In practice, when both our trenches in Sanctuary Close were finally opened up, I felt rather underwhelmed. Despite the suggestions of our geophysical survey, there were no clear structural remains of the type I’d secretly hoped for, nor were there any immediately obvious finds. For the first couple of hours, I had this horrible feeling that we’d opened up onto natural. We’d got all the people and spent all the money for nothing! Again, whilst I knew intellectually that we still needed to give the trenches a good clean down and that our geophysical survey was unlikely to be completely wrong, the initial impact of a messy trench with no obvious archaeology is a scary one.
One of the things that actually calmed me down the most was that evening, when I got the opportunity to read an unpublished synthesis of Charles Thomas’s many interventions on Iona – a site as similar to Lindisfarne as it is possible to get, and with which Lindisfarne was deeply entwined historically. It was a relief to see that many of Charles Thomas’ interventions had failed to find anything of import, either hitting natural or clearly post-medieval features – if even CT could repeatedly not hit archaeology on an site that is packed with as much archaeology as Iona, then us letter mortals needn’t feel too bad if we missed paydirt with our first trenches.
But over the next day as we started to clean back the remaining top soil, cleaning and clarifying, things did slowly come into focus.
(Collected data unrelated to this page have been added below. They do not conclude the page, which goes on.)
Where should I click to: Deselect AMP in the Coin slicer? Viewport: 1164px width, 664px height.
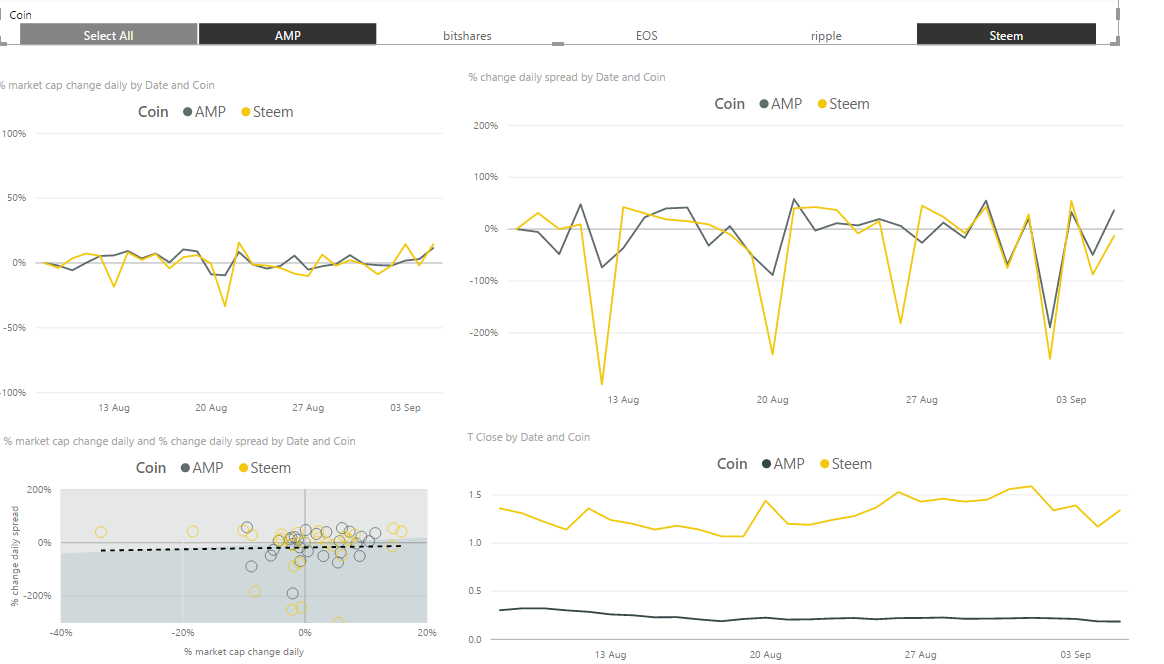tap(288, 35)
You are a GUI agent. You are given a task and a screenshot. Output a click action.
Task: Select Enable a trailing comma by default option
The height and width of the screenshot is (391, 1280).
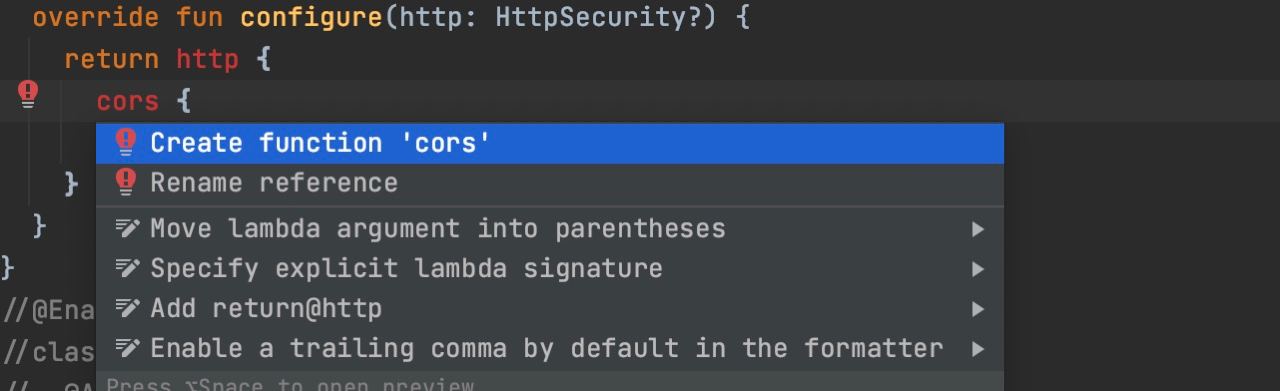[550, 348]
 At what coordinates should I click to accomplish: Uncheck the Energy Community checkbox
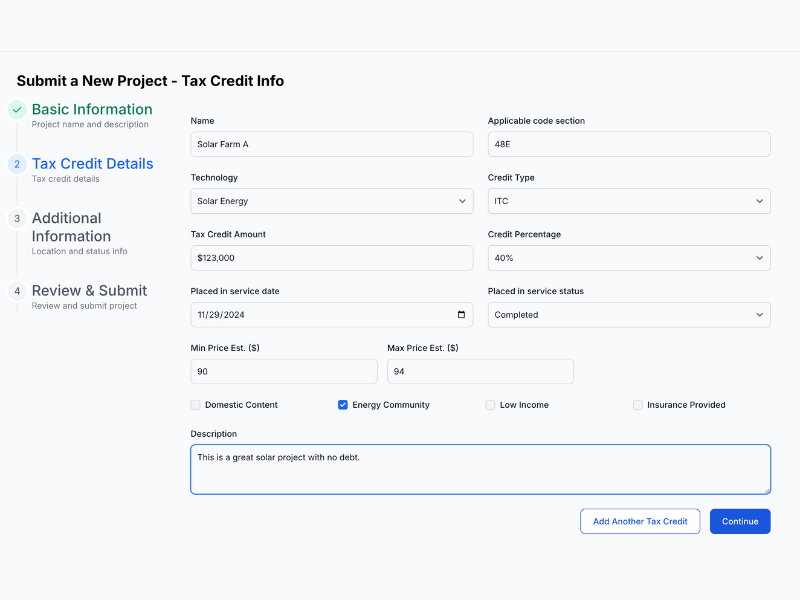(343, 405)
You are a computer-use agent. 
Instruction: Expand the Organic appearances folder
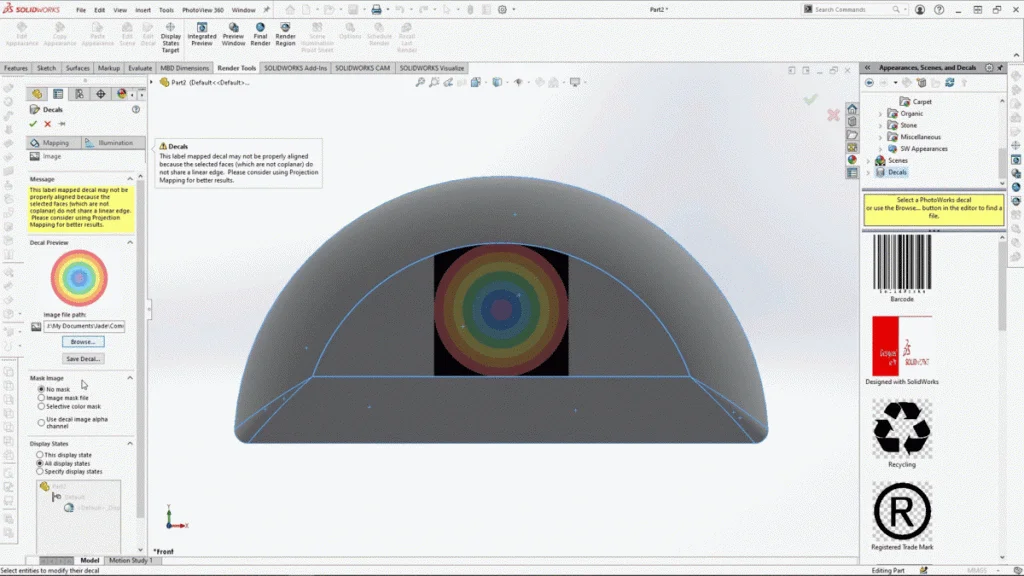tap(880, 114)
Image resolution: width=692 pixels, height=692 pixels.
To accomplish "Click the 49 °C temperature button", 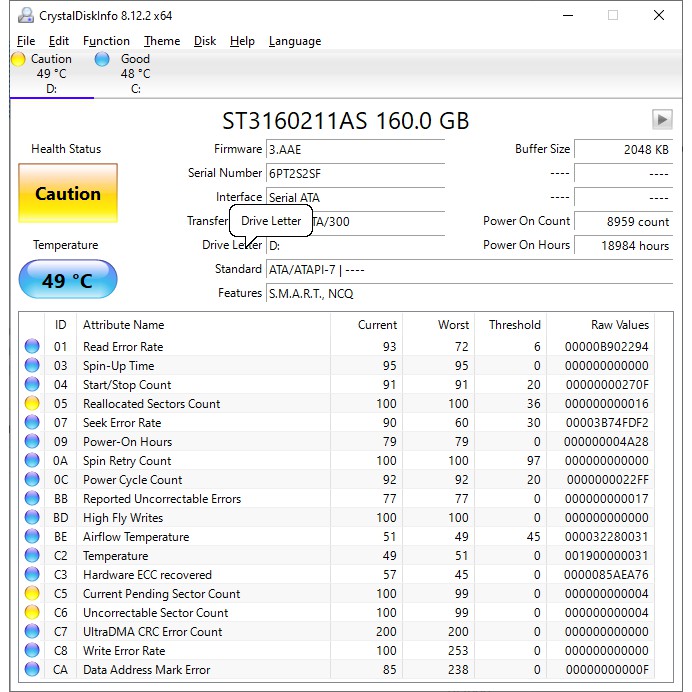I will 68,281.

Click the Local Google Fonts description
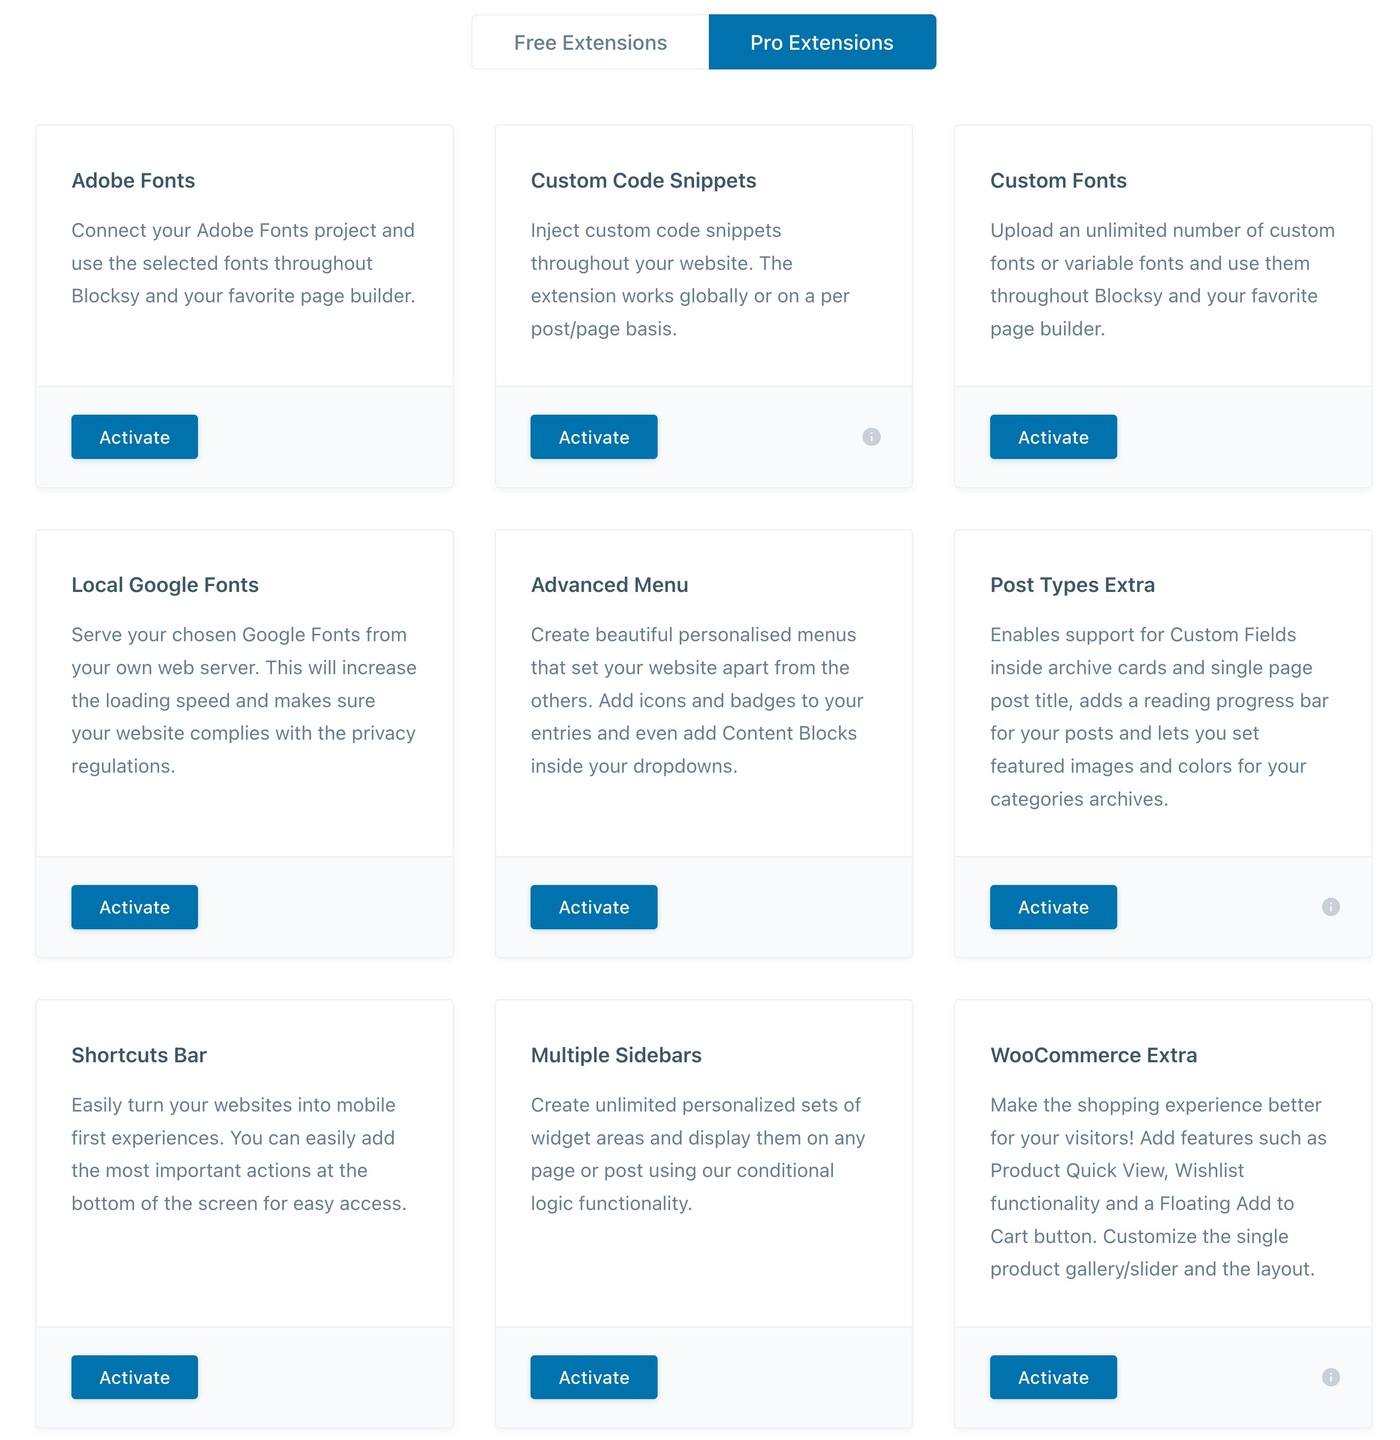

Instead of the undifferentiated background noise of rubble and silt, things started to coalesce. No, there weren’t any obvious structural remains, but in Trench 2 we started to pick up bone, probably human, embedded in our rubble spread. It was clearly not natural – whatever our spread was (and we still aren’t sure) it was anthropogenic – it was archaeology! The same was true in Trench 1 were we soon found a small flagstone surface.
The next struggle I found was how to approach this material. Whilst in an ideal world, every site would be approached in more or less the same way, in practice there are lots of pragmatic decisions to be made, informed by resourcing and logistic issues (limited time; limited people), as well as by the nature of the archaeology itself. Early medieval structural remains can be very ephemeral and not easy to identify – I was terrified of accidentally knocking through important remains and missing them entirely. As a consequence we spent a long time ‘tickling’ the rubble spreads, cleaning and recleaning, hoping that we would see something emerging. Yet, we got nothing structural – we certainly found more disarticulated human bone and, fantastically, two fragments of Anglo-Saxon sculpture, but the rubble wasn’t resolving itself into anything. Finally, we decided to be a bit more vigorous with it; not mattocking through it with gay abandon, but certainly making a decision to be more vigorous with our trowelling and using the mattock in a targeted way. Suddenly, particularly in Trench 2, features started to appear, stone settings, possibly gullies began to emerge. We’d finally hit our stride. Ironically, we’d had exactly the same process at Binchester, where because we were so nervous of missing ephemeral sub-Roman occupaiton, we spent much of the first season cleaning and planning what I am now certain, were simply plough-sorted pebbles.
I think the beginning of every site, one goes through this ‘sizing up’ process – what’s the soil like? Does it respond to cleaning? Can you get straight sections (“section perfection”) and nice flat surfaces? How does it respond to too much rain – and not enough rain? Frustratingly, with our Sanctuary Close trenches, it was only in the last couple of days of our short season that I felt we were really starting to get the measure of the site. This is, of course, precisely the purpose of archaeological evaluation, you are trying to measure the survival of potential remains, qualitatively and quantitatively, nonetheless, it can be a trying and stressful process.
There are also other things one is trying to assess in the early stages of a project- not just the archaeology but also the people. I was working with a great team – some I knew quite well; others were new to me. At the same time as one is trying to get the measure of the archaeology, there is the need to get the measure of your colleagues. Wonderfully, we all got on really well (I think!) and rubbed along fantastically, but it always takes time, particularly when you are all on top of each other sharing a dig hosue, to suss out people’s natural rhythms, enthusiasms and strengths – who needed coffee before they could function in the morning and who could leap straight out of bed and be onto their laptop within minutes.
Perhaps the biggest pressure I felt with people was not from our team , but from the many visitors. Digging on such a high-profile site, with such a high-profile lead-in campaign and with trenches physically straddling one of the main footpaths on a busy tourist honeypot meant that we had lots of visitors. Many planned in advance, others turning up on spec- as well as a huge number of questions and comments from tourists and the island’s inhabitants. All needed to be dealt with – all needed to be taken seriously and engaged with an enthusiastic and courteous way. The islanders were our hosts, the visitors and tourists included current and potential future crowdfunders and future generations of archaeologists, whilst our academic visitors included possible referees for future grants applications, project partners, not to mention my in-coming Head of Department. Despite all the planning ahead, dealing with these interactions took far more of my time than I’d anticipated – it was certainly far more intensive than we’d every had at Binchester. It caught me unawares – I also found the constant interaction, alongside the communal nature of dig life, physically very tiring, far more than the excavation itself, which I ended up doing far less of than I’d hoped or planned .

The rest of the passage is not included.